# An introductory stars and bars problem

Yesterday a counting problem from my son’s math team homework gave him a little trouble. The problem went something like this:

There are 5 different types of fasteners and you need to buy 10 total. If you need to buy at least one of each, how many different ways can you do it?

First we talked about the problem and got their initial thoughts. Then I introduced the stars and bars counting idea:

Next I tried to go through a few more examples by changing the numbers a little. The main ideas seemed a little confusing to the boys and I’d hoped a few extra examples would help. Unfortunately things weren’t going so well.

The last example in the prior video confused my younger son, so I moved on to the next video to talk about that example in more detail. By the end of this example I hoped that the general idea had sunk in, but there was still a little confusion.

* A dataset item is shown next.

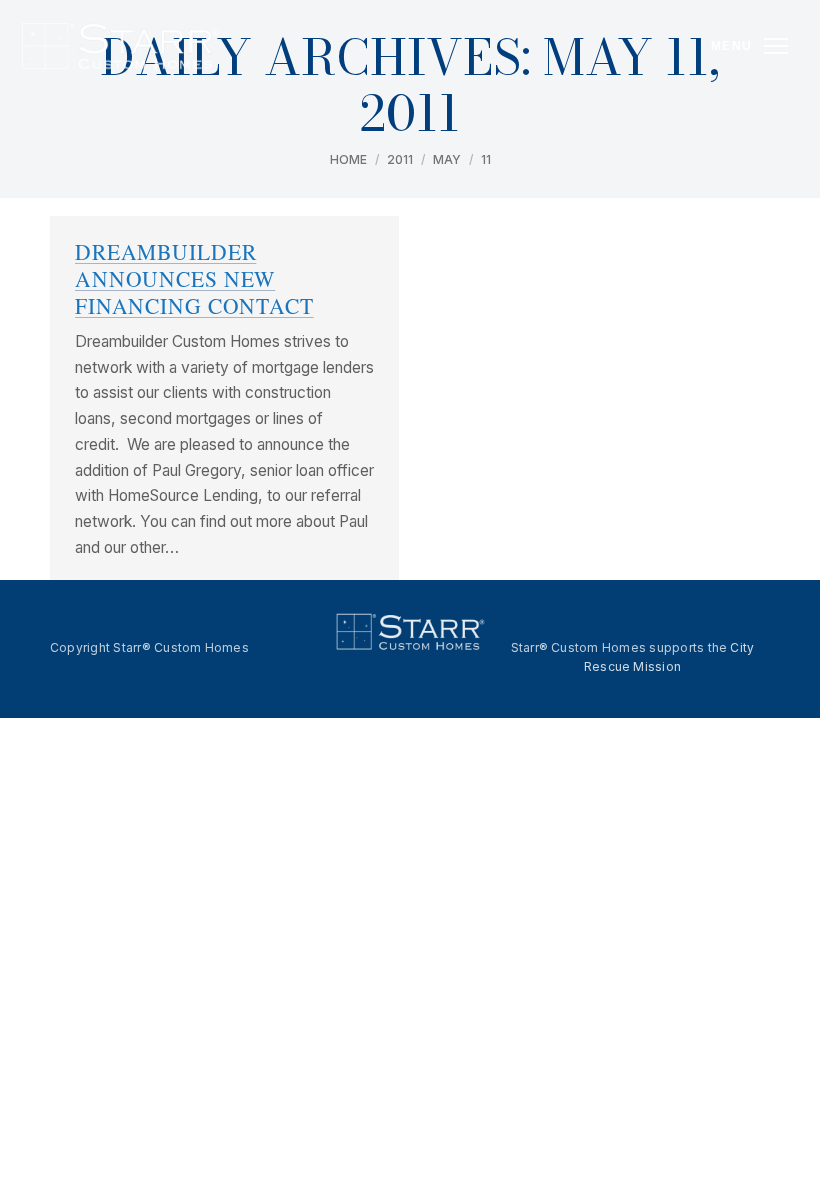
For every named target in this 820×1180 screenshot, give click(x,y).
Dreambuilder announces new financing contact (194, 278)
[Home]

So, we talked through the problem a few more times. Now the ideas seemed to be sinking in. IF you have N groups of objects (in the original problem 5 fasteners) and you have to pick M total objects (in the original problem we were trying to pick 5 fasteners) you can represent the problem with M stars and N – 1 bars. So the total number of different ways to make the selections are (M + N – 1) “choose” M or, alternately, (M + N – 1) choose (N – 1).

Not all of our projects go super well. Here my mistake was thinking that I could introduce an advanced concept and the boys would immediately understand it. I feel like the ideas here are definitely within their grasp and will probably spend a bit more time this weekend covering the concept. Hopefully a few more examples will do the trick.